Fidelma se sentía intrigada ante tales especulaciones políticas, aunque para quien no estuviese familiarizado con la situación de los pueblos sajones todo se volvía muy confuso. Costaba imaginar algo más diferente de su tierra natal, donde reinaba un claro orden bajo el imperio de la ley y donde el rey supremo y su corte constituían la máxima autoridad. Incluso los reyezuelos que se oponían al rey supremo reconocían en última instancia la autoridad simbólica de Tara. Los sajones, por el contrario, parecían estar siempre en conflicto y usar la espada como único juez.
Una mano se apoyó en su hombro al tiempo que una joven monja se inclinaba para dirigirse a ella.
– ¿Sor Fidelma? La madre abadesa requiere vuestra presencia en su aposento inmediatamente.
Sorprendida y hasta cierto punto desconcertada, Fidelma se levantó sin hacer caso de las miradas curiosas de la hermana Gwid y el hermano Taran y siguió a la religiosa. Una vez lejos del estrépito y la confusión reinantes en el sacrarium, recorrieron una serie de pasillos mucho más silenciosos hasta que por fin se encontraron dentro de la estancia de Hilda. La abadesa estaba de pie ante la chimenea, con las manos en la espalda, la expresión grave y el rostro demudado. El obispo Colmán se hallaba en el mismo asiento junto al fuego que había ocupado la tarde anterior. También estaba serio, como abatido por un problema grave. Ambos parecían demasiado preocupados para darse cuenta de la llegada de Fidelma.
– Madre abadesa, ¿habéis mandado buscarme?
Hilda se serenó con un suspiro y miró a Colmán, que la invitó a hablar con un curioso gesto de su mano.
– Su ilustrísima me ha recordado que en vuestro país ejercéis como abogado, Fidelma.
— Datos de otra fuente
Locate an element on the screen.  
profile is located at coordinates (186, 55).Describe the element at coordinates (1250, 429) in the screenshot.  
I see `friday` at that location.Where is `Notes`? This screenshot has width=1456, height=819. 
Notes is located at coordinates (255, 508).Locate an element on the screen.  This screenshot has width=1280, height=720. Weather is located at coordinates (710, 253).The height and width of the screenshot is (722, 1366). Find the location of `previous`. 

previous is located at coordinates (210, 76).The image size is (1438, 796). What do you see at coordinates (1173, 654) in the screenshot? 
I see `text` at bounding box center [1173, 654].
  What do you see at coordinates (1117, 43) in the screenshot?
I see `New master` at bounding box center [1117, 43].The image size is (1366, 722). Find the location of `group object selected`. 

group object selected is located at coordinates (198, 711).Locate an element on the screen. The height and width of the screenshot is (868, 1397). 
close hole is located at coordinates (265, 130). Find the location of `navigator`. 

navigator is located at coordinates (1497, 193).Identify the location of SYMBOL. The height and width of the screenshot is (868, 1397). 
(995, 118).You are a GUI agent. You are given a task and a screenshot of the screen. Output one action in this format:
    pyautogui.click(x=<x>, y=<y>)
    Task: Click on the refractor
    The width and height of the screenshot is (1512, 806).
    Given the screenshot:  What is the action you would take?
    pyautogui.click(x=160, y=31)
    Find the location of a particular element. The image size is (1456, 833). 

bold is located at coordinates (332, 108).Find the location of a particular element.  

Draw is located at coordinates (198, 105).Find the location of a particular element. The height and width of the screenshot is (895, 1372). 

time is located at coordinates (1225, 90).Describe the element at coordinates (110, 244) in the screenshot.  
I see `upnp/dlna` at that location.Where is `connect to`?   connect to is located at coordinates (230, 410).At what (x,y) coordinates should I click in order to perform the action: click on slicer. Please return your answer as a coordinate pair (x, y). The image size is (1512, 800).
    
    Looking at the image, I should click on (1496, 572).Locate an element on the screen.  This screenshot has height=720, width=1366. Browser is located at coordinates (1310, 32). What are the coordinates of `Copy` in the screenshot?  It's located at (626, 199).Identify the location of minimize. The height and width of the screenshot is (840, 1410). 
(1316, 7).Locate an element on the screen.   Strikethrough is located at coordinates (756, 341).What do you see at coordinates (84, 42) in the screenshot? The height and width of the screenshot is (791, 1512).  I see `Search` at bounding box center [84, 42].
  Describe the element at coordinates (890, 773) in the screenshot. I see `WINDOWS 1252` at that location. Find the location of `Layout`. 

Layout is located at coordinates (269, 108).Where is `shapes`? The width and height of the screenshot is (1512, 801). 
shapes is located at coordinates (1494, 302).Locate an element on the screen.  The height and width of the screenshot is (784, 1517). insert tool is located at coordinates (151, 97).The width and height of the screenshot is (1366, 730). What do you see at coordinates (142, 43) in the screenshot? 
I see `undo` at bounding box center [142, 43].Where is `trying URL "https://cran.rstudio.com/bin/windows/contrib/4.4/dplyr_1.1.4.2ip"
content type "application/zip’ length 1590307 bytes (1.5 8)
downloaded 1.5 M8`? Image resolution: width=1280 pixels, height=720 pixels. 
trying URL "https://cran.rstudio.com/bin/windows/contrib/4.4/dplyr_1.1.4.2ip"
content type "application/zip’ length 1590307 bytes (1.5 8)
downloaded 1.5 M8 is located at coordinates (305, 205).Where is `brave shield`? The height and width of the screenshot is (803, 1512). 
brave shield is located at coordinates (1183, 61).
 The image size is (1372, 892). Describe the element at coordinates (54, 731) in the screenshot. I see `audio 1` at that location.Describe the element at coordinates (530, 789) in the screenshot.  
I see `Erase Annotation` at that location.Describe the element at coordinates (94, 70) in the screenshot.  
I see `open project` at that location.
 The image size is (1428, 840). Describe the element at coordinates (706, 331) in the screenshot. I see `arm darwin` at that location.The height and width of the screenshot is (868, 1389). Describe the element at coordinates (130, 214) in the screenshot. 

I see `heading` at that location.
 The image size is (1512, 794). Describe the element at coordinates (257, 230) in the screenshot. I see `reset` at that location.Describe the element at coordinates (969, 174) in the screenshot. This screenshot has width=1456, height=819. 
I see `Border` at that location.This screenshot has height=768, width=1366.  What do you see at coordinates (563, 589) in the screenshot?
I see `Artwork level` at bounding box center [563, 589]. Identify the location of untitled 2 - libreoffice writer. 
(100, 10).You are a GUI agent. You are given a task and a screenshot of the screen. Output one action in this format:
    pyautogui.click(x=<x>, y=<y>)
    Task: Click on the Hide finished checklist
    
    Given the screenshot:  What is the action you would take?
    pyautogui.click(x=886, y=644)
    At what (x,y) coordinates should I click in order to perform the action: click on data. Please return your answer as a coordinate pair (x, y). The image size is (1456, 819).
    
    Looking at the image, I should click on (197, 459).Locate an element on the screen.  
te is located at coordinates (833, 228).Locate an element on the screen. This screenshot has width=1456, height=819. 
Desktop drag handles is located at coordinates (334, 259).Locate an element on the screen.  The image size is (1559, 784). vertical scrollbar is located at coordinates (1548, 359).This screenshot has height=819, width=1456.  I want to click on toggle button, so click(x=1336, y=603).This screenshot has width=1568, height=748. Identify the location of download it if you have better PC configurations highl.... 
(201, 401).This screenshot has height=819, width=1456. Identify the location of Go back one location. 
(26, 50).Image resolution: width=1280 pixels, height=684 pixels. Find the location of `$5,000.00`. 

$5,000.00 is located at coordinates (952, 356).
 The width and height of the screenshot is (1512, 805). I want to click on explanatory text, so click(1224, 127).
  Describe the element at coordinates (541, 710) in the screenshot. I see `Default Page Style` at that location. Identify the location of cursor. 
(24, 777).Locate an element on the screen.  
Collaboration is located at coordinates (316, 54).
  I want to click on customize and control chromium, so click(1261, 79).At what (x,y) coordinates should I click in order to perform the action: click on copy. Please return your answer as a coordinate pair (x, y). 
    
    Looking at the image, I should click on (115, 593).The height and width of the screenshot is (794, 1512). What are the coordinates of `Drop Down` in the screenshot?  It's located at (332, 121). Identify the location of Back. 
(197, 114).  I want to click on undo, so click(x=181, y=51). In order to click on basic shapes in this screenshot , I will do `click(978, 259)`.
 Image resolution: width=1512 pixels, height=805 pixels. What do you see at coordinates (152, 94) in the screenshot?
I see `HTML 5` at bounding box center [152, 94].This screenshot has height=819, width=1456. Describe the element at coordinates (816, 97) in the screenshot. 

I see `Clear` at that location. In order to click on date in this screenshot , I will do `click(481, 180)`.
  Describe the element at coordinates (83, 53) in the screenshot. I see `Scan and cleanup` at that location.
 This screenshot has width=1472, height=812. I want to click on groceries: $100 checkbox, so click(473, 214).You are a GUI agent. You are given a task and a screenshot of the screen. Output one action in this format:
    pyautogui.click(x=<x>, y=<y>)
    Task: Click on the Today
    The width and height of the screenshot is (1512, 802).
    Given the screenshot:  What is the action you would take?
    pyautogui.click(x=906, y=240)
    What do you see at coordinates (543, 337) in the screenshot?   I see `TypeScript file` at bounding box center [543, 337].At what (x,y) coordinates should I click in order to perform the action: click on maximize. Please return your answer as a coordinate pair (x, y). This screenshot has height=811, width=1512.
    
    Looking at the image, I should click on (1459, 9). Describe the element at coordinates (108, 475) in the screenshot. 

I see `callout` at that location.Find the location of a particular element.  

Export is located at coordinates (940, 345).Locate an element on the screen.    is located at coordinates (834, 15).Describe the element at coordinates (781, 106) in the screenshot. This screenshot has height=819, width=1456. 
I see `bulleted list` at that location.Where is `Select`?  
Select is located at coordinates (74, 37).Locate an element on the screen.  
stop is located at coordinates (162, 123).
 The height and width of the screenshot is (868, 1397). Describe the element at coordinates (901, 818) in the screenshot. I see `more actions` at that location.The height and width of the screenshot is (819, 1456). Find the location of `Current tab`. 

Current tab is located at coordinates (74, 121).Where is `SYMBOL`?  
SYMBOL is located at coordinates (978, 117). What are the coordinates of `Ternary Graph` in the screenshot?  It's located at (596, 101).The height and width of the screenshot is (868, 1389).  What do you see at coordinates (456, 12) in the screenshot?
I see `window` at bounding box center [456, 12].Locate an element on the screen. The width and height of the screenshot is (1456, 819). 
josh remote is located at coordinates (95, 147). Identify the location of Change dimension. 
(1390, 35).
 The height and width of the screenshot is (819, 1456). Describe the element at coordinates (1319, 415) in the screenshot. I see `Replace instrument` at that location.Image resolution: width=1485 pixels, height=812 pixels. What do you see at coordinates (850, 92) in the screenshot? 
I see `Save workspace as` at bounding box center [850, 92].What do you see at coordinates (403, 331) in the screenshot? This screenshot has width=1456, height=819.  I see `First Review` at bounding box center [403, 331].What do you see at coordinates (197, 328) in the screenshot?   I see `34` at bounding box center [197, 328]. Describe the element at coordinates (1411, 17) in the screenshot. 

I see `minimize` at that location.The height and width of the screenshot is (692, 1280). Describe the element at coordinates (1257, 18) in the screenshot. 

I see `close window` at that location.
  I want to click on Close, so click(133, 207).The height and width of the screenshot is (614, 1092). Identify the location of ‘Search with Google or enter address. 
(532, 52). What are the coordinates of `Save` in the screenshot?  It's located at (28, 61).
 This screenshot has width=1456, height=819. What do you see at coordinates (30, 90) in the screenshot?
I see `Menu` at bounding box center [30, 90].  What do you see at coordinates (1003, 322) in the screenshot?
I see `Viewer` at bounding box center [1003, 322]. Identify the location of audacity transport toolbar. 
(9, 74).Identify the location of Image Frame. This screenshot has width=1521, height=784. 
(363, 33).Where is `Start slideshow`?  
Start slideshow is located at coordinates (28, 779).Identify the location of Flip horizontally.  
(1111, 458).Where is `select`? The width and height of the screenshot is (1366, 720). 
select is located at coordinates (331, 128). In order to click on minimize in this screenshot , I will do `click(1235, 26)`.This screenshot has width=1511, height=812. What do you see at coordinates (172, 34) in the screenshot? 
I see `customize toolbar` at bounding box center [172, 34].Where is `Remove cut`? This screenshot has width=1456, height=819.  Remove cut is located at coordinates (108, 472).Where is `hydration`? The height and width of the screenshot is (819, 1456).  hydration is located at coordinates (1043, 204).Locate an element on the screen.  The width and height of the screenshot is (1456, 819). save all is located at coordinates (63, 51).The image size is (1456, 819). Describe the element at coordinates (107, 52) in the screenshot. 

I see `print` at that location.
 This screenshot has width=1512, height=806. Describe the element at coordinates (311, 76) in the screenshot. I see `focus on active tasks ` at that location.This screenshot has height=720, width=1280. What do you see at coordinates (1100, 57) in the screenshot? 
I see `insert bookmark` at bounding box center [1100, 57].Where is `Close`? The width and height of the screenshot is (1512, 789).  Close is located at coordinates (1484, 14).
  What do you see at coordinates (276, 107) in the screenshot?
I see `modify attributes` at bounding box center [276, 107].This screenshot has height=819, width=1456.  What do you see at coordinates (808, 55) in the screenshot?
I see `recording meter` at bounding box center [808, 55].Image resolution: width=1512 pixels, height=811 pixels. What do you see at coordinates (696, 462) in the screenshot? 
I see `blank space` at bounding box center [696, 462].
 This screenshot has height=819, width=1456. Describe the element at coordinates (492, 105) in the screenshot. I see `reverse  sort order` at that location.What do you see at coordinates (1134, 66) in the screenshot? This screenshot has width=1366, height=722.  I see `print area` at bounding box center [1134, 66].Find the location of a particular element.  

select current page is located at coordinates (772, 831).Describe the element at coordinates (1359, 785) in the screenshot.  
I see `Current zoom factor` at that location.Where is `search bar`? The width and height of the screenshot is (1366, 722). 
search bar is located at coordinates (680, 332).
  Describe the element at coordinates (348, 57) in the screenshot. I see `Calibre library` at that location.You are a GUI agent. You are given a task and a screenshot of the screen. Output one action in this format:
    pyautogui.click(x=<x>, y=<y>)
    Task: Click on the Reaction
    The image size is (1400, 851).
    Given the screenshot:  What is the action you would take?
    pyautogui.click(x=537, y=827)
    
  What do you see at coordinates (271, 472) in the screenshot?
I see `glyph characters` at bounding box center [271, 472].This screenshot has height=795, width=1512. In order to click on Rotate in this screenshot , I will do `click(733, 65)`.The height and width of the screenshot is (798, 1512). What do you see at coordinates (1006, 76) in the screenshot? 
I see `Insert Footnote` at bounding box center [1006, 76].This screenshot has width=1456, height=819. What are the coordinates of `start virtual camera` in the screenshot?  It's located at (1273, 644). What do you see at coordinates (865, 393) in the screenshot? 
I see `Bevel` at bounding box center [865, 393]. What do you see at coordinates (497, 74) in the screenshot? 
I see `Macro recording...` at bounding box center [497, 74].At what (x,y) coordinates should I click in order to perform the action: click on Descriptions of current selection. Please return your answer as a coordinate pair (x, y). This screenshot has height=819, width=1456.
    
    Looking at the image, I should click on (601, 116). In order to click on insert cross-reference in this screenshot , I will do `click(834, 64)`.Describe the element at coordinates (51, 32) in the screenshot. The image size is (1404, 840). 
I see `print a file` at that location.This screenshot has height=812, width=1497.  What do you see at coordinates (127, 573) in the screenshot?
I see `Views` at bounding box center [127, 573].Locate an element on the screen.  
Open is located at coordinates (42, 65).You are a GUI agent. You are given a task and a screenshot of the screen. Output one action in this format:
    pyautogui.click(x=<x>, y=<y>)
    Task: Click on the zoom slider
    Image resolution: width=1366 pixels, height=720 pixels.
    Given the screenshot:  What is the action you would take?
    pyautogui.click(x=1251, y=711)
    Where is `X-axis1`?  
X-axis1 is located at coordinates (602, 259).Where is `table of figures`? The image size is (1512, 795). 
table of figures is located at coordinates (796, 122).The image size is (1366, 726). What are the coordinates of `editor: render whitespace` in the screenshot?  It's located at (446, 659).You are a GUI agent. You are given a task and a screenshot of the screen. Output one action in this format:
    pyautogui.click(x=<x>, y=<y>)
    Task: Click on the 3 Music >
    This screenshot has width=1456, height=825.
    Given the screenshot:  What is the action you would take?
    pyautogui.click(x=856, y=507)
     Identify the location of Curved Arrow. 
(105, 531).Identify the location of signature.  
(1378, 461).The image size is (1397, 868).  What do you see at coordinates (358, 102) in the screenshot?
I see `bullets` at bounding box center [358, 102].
La hermana frunció el ceño.
– Así es -confirmó, preguntándose qué había sucedido.
– Me ha recordado de igual manera que gozáis de una gran reputación en lo referente a desenmarañar misterios y resolver crímenes.
La curiosidad de Fidelma era cada vez mayor.
– Hermana Fidelma -prosiguió la abadesa tras una breve pausa-, necesito el talento de alguien como vos.
– Estoy deseosa de poner a vuestra disposición mis pobres aptitudes -repuso lentamente, preguntándose cuál sería el problema.
La abadesa Hilda se mordió el labio en un intento por encontrar las palabras adecuadas.
– Tengo malas noticias, hermana. La abadesa Étain de Kildare ha sido encontrada esta mañana en su celda, con la garganta cortada… de forma tan horrible que sólo cabe una interpretación: la abadesa ha sido asesinada.